Study material →

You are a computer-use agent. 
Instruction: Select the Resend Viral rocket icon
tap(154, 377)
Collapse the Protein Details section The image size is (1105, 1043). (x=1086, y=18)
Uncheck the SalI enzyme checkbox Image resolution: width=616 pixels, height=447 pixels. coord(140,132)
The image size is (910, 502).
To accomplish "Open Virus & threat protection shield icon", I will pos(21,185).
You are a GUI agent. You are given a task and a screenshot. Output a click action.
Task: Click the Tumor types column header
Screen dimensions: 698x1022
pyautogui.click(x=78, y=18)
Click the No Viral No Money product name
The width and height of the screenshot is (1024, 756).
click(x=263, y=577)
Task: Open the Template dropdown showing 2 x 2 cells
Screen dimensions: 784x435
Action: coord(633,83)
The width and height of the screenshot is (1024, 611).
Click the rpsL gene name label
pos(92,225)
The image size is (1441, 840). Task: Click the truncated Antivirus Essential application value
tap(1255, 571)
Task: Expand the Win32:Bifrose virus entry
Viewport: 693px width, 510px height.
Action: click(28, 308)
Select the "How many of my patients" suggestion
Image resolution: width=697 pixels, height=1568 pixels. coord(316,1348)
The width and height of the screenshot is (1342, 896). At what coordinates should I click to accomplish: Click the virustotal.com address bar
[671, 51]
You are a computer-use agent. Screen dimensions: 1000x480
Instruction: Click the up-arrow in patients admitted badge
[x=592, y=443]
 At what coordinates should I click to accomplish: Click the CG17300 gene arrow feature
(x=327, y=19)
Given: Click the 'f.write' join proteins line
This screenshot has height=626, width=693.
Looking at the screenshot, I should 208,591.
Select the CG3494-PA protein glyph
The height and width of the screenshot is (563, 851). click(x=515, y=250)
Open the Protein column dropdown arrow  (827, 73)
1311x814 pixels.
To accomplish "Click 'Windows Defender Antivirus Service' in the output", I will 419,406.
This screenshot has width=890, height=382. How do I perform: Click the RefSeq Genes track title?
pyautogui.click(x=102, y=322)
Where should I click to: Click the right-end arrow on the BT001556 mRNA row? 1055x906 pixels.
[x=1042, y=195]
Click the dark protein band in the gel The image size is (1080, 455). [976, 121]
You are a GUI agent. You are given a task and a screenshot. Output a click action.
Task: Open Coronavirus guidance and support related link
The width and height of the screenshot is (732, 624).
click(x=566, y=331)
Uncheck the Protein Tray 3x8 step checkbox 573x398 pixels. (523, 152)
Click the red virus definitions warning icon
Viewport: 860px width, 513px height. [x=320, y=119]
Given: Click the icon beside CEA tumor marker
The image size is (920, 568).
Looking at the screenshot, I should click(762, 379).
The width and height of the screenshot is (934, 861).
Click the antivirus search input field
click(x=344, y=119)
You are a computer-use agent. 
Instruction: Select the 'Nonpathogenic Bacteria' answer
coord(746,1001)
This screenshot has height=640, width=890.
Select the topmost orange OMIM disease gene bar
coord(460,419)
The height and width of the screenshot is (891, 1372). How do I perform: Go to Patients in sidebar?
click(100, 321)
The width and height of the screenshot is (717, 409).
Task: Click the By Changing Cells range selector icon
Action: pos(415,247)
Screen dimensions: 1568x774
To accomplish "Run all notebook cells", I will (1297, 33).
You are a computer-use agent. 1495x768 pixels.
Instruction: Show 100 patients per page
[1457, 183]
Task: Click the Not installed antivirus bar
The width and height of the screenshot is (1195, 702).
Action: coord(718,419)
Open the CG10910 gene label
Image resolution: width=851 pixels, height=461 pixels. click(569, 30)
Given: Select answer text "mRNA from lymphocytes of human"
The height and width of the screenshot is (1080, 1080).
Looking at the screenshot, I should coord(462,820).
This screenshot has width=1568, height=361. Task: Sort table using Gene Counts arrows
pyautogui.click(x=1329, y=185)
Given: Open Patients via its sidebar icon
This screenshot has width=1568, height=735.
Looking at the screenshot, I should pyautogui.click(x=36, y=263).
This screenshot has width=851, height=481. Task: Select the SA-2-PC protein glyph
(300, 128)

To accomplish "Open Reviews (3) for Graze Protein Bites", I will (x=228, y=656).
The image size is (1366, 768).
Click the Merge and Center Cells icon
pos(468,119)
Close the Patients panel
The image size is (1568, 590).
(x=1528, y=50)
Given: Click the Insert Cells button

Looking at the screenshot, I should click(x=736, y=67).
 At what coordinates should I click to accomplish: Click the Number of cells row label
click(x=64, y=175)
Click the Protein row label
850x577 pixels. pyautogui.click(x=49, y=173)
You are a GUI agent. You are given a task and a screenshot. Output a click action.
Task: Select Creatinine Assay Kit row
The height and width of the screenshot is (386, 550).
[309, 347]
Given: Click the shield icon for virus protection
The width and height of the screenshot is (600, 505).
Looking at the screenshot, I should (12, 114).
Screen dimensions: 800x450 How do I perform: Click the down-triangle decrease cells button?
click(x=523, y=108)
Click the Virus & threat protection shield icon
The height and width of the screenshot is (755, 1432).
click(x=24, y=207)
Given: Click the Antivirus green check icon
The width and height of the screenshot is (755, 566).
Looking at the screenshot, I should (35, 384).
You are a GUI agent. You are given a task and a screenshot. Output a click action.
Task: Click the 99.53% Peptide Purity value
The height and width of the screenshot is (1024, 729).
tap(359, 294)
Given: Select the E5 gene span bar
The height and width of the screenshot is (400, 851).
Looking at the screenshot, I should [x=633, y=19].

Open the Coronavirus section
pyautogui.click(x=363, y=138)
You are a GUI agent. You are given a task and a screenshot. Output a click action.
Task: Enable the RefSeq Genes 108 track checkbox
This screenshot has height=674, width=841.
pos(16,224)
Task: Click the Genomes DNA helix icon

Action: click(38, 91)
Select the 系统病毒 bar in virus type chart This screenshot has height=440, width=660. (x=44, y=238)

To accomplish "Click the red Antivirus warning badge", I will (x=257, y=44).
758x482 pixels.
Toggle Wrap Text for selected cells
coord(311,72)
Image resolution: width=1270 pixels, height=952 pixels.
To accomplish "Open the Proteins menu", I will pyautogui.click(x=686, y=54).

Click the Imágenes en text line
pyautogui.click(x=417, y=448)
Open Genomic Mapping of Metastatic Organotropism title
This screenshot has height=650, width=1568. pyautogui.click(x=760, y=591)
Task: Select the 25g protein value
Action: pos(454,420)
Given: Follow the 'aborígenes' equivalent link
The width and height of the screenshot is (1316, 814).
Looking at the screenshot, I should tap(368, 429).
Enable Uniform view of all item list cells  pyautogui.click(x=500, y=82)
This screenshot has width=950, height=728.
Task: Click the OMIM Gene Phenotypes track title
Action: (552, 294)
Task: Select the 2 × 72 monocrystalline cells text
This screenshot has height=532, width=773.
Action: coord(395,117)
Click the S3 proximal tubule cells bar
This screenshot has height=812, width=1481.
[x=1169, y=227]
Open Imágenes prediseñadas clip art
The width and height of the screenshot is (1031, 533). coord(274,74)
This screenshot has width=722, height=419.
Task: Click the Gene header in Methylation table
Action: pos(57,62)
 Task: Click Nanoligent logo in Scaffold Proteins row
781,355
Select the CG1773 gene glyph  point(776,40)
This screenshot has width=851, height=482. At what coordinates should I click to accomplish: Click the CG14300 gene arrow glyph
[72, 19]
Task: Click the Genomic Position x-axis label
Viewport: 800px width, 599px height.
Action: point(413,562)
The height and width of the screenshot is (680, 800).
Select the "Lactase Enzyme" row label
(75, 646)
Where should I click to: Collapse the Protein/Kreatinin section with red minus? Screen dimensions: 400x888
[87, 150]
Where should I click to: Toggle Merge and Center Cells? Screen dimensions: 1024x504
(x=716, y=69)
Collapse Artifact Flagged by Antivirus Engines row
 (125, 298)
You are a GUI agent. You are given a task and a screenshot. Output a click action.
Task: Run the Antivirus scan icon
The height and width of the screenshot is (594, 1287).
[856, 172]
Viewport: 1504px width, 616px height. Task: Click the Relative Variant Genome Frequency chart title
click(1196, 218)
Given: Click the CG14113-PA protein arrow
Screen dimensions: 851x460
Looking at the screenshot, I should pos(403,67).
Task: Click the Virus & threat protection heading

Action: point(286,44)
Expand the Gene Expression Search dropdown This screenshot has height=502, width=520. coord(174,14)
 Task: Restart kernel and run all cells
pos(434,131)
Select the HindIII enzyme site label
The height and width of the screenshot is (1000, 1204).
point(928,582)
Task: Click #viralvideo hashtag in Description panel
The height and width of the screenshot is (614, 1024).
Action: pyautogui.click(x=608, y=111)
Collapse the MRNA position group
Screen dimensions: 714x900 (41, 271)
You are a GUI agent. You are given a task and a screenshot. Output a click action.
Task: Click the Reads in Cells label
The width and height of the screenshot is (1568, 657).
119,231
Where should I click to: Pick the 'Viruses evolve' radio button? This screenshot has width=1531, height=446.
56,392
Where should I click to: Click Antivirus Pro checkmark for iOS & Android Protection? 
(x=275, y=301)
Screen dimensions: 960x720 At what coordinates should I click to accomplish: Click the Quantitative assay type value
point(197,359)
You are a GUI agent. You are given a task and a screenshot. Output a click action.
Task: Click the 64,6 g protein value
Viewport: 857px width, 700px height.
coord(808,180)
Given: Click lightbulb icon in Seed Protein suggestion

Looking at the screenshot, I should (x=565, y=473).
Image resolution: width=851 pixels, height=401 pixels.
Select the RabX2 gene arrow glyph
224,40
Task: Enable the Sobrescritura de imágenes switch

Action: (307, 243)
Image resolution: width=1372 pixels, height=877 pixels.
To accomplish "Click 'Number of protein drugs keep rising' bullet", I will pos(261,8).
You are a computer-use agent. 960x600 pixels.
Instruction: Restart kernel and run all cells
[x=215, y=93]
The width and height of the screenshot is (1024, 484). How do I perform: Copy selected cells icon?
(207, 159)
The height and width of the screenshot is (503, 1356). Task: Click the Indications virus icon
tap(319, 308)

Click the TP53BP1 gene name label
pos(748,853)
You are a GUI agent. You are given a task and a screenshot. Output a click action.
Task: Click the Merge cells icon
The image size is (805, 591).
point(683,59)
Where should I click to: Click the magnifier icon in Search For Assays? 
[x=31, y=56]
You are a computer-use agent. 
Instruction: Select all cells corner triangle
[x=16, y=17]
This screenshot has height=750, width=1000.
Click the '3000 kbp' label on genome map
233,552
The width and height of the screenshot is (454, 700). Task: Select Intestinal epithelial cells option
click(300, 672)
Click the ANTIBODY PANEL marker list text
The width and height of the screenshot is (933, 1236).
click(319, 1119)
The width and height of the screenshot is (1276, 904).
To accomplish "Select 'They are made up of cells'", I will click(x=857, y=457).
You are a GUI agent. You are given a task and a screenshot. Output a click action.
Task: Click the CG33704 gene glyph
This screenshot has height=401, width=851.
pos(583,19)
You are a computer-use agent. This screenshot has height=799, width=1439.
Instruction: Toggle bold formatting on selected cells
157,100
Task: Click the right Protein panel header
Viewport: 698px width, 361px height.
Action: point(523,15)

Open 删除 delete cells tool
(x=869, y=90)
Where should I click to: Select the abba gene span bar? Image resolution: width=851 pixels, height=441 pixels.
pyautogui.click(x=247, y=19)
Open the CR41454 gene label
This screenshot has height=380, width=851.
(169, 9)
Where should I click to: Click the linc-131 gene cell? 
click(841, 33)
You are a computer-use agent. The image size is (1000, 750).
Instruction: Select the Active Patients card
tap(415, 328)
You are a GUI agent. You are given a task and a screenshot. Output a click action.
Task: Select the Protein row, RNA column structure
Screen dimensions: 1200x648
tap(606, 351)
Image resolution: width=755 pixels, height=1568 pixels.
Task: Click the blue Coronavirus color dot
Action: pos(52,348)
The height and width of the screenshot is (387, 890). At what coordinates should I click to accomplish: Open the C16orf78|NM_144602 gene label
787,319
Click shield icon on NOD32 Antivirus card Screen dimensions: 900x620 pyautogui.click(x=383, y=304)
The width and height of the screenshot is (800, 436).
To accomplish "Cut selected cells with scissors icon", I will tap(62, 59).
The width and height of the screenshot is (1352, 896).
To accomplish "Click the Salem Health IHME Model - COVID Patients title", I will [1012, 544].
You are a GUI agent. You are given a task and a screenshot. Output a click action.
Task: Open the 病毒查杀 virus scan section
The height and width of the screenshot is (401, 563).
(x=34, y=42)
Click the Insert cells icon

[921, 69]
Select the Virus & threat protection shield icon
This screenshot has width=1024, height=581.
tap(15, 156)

Exercise instructions →
Select and copy every line from the records that includes the word "link".

Expected answer →
Task: Open Coronavirus guidance and support related link
Given: Follow the 'aborígenes' equivalent link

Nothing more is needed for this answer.